Census department released the New Home Sales data earlier this morning, that data is available here:
“Sales of new one-family houses in April 2006 were at a seasonally adjusted annual rate of 1,198,000, according to estimates released jointly today by the U.S. Census Bureau and the Department of Housing and Urban Development. This is 4.9 percent (±11.5%)* above the revised March rate of 1,142,000, but is 5.7 percent (±9.8%)* below the revised April 2005 estimate of 1,270,000.”
“The median sales price of new houses sold in April 2006 was $238,500; the average sales price was $298,300. The seasonally adjusted estimate of new houses for sale at the end of April was 565,000. This represents a supply of 5.8 months at the current sales rate.”

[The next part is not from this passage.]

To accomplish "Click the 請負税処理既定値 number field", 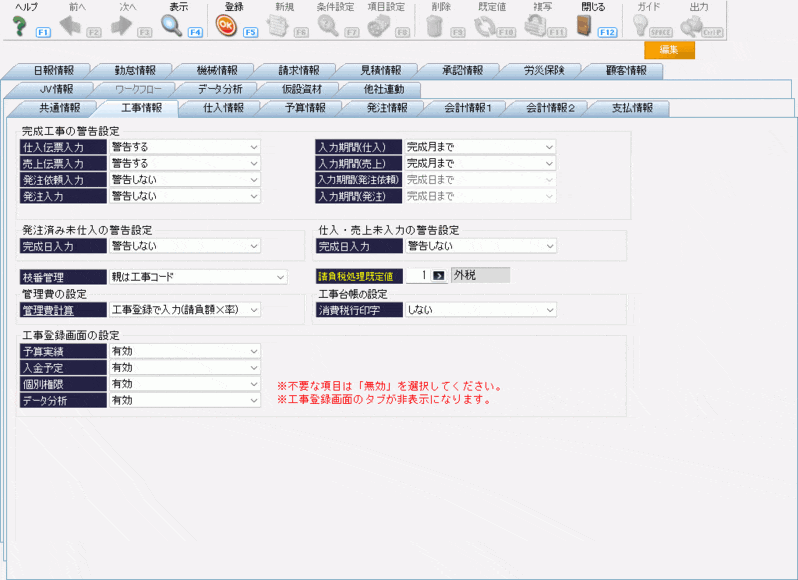I will [417, 275].
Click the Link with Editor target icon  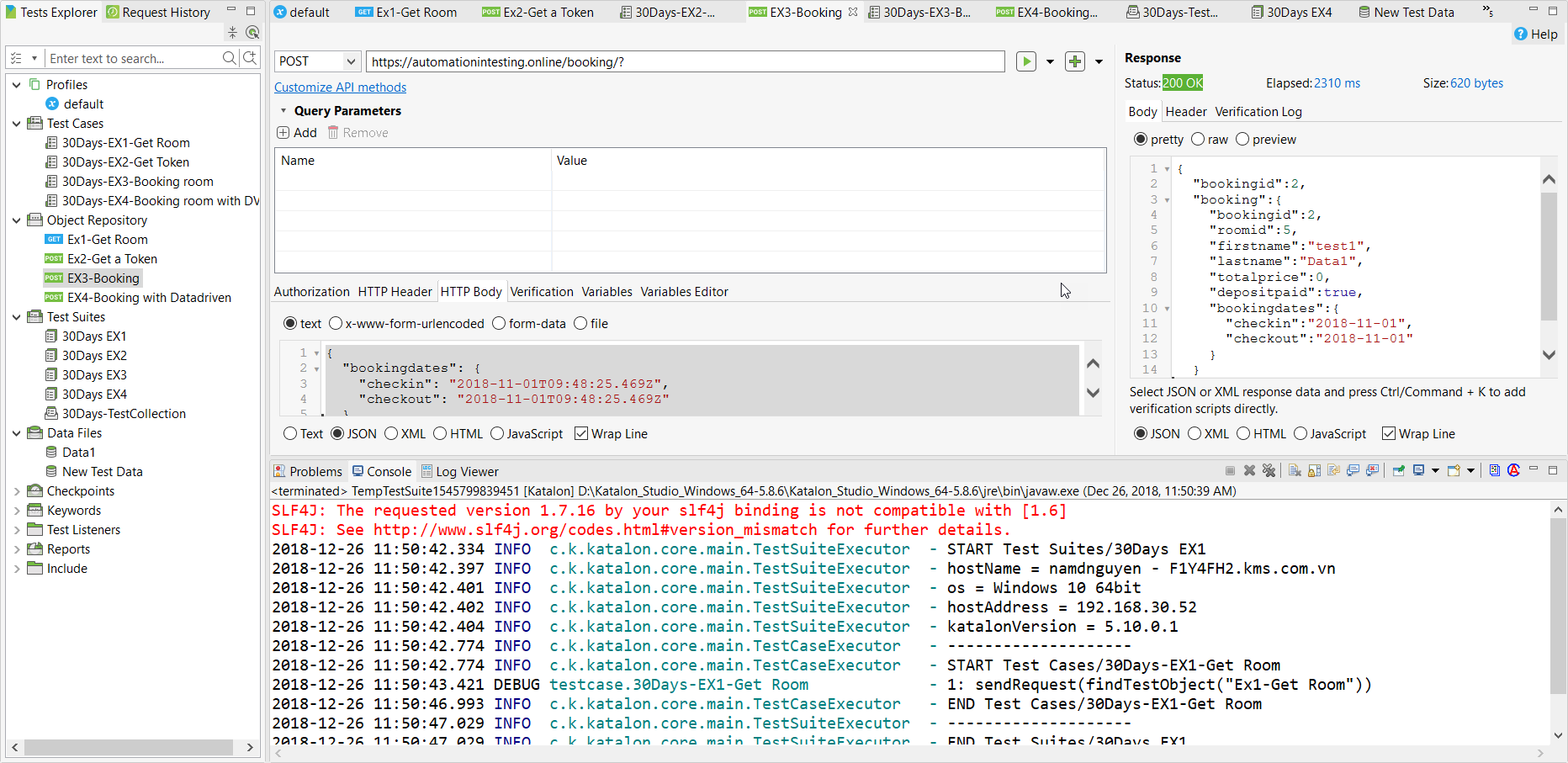(252, 33)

Keep in mind monthly revisions can be dramatic, March was revised downward dramatically, from 1213K to 1142K. Why is this important? Prior to the revision, April would have been down 1%, instead due to the revision, it’s actually up 4.9%.
April median and average prices were below peak prices set in September of last year.
It’s difficult to understand the trend when only talking about the monthly change, especially when the monthly changes can be somewhat volatile. The best way to view this data is visually, and Calculated Risk does a great job of graphing it out.
Year over year, sales for April were down 5.7% Nationwide. The Northeast saw the largest year over year decline (33.3%), followed by the Midwest (16.9%), and lastly with the West declining 12.5% YOY. The South saw an increase of 6.7%.
New Home Inventory is up 27% year over year in April with 565,000 units available, a new record.